後日、加害者は私の家を訪れた。父、母、妹の遺影の隣で、床に着くように頭を下げて、そこに座っている。
蝎川は座りながら鋭く冷たい目線で加害者の後頭部を見つめる。加害者は一向に頭を上げる気配はない。しばらく沈黙が続くと、十あるに耐え切れなくなったのだろうか。加害者が頭を下げながら口を開く。

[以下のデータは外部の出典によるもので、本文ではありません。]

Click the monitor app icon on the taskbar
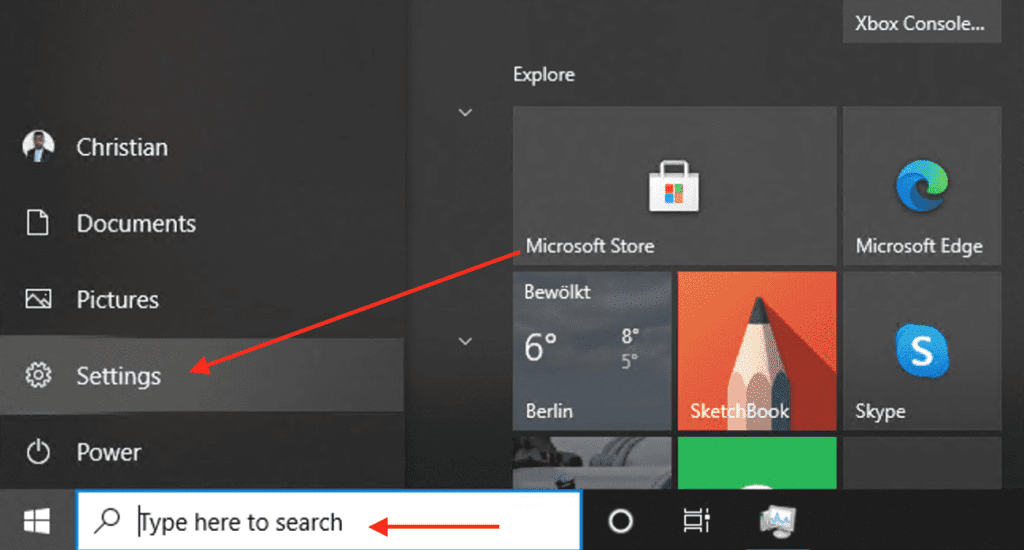 [x=778, y=521]
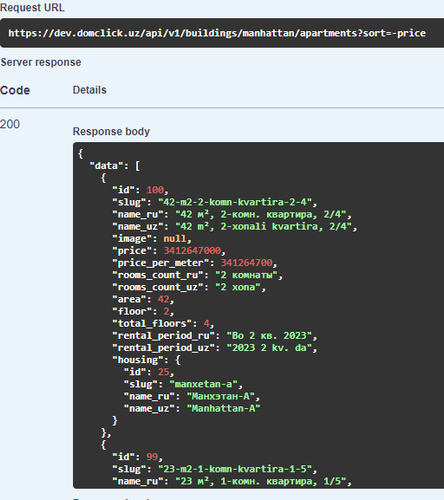Click the Code column header

click(x=15, y=90)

「本当に申し訳ありませんでした。ちゃんと働きます。お金も、払いますから。」
「払います、から?」
蝎川は加害者の語尾が癪に触り、思わず聞き返す。その威圧的な態度に加害者は目を閉じる。墓穴を掘ったと言わんばかりの様子だった。もちろん、蝎川から加害者の表情は分からないが、手の震えや頭の下げ具合でそう感じ取れた。再び沈黙が訪れた。先ほどとは比べ物にならない程の重い空気がのしかかる。
蝎川の内に秘めた気持ちが少しずつ少しずつ大きく、鋭くなっていく。そして、ふと口から零れ落ちる。
「許せない。」
小さくもはっきりと耳に届く呟きだった。それはじわりじわりと燃え広がる炎のように加害者を追いつめる。

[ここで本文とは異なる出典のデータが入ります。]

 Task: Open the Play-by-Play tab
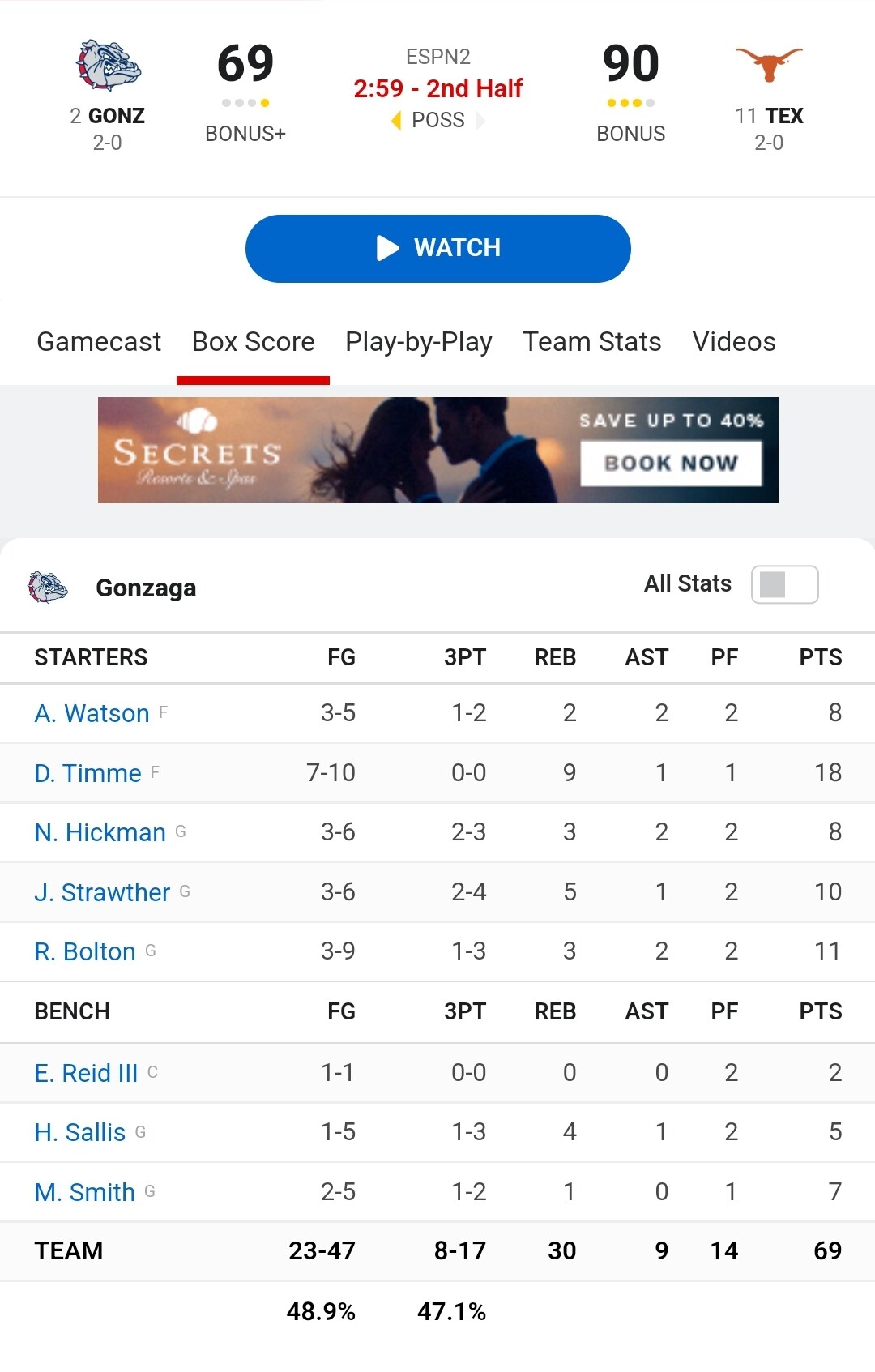pyautogui.click(x=419, y=342)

加害者は謝ることしかできない。慰謝料を払うことしかできない。そして、その事を忘れずに生きていかなければならない。
でも、みんながみんな、そのように生活していくわけではない。皮肉なことに、人間は忘れることのできる生物だ。だから、この不幸もこの人にとっては忘れてしまうことの1つなのかもしれない。
そう思うと、許せる日なんて一生来ない。
勝川は加害者の後頭部を見つめ続ける。蔑み続ける。見下し続ける。この人が家族を殺したことを忘れてのうのうと生きていることを想像するだけで吐き気がする。
「頭を上げてください。」
蝎川のナイフのような言葉が加害者に刺さる。加害者はその言葉に従い、蝎川の表情を確認しながら少しずつ少しずつ頭を、上半身を上げる。しかし、蝎川は両手を背中に隠して俯いており、髪で表情が隠れている。

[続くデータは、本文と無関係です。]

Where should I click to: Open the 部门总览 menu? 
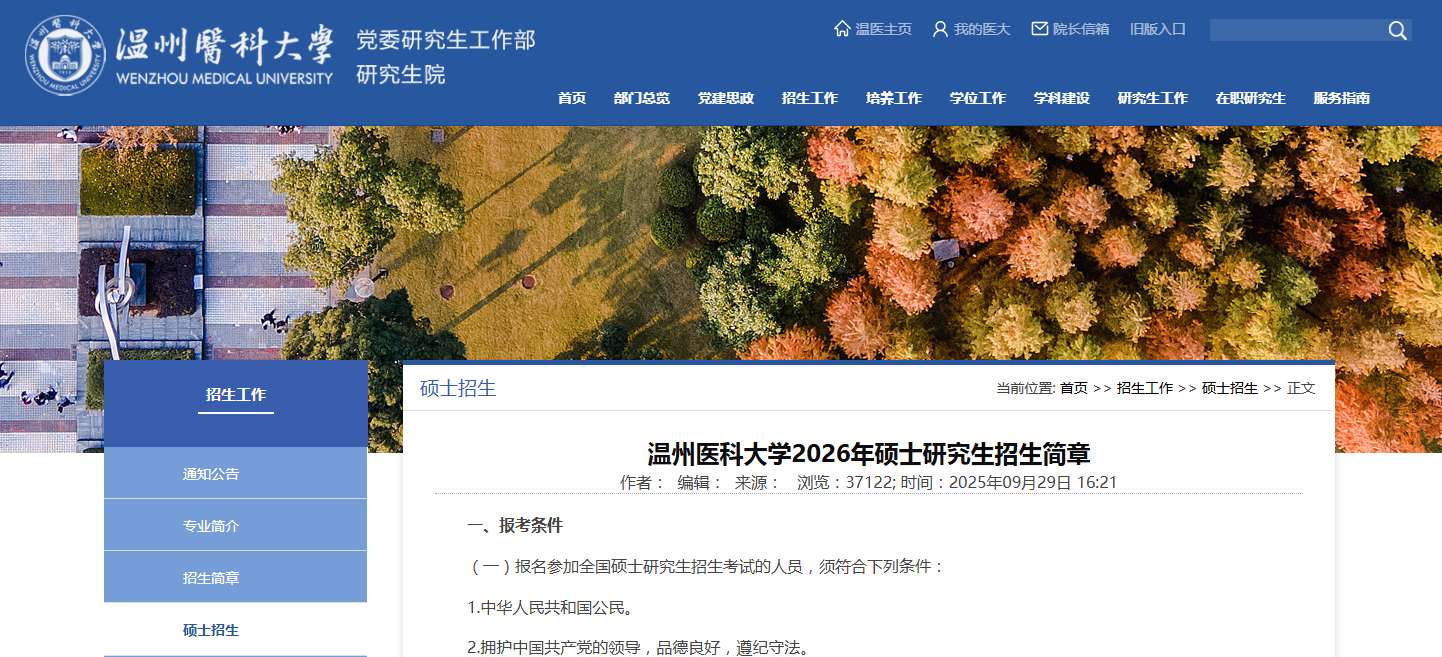tap(642, 98)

加害者が完全に上半身を起こすと、蝎川が口を再び開く。
「私、やっぱり決めました。」
加害者の表情が晴れる。口元が緩み、嬉々とした声が漏れる。
「ほんとですか!」
対して蝎川は平静を装って答える。
「ええ、本当です。」
加害者はその返事を真に受けると、
「ありがとうございます!ありがとうございます!」
と何度も頭を下げる。ついには地面におでこを付けて土下座をして感謝を伝える。勝川はその様子を見て立ち上がる。
そして腕を下ろす。
鋭くとがったものがたちまち加害者の背中に沈んでいく。加害者は勝川を押し飛ばすと、赤色に染まりながら後退する。蝎川の手には赤く染まった刃物が握られており、加害者は壁に向かって逃げていく。勝川が近づくと加害者は頭をきょろきょろと動かし、逃げ道を探し始める。キッチンへ繋がる扉に向かって慌てて駆けこんだ、その時―。
加害者のふくらはぎに刃物が刺さる。
大きな声を上げ、悶え苦しむ。柄が足に付くほど深く刺さり、逃げ出すことができない。すると、後ろの方から声が聞こえる。
「私、決めたんです。あなたを殺すって。」
小さくも力強いその言葉に加害者はうっかり本音を漏らす。
「お金を払えば、許してくれるんじゃ。」
すると、ふくらはぎから刃物が抜き取られ、再び背中に突き刺さる。そして、蝎川の心からの叫びが部屋中に響き渡る。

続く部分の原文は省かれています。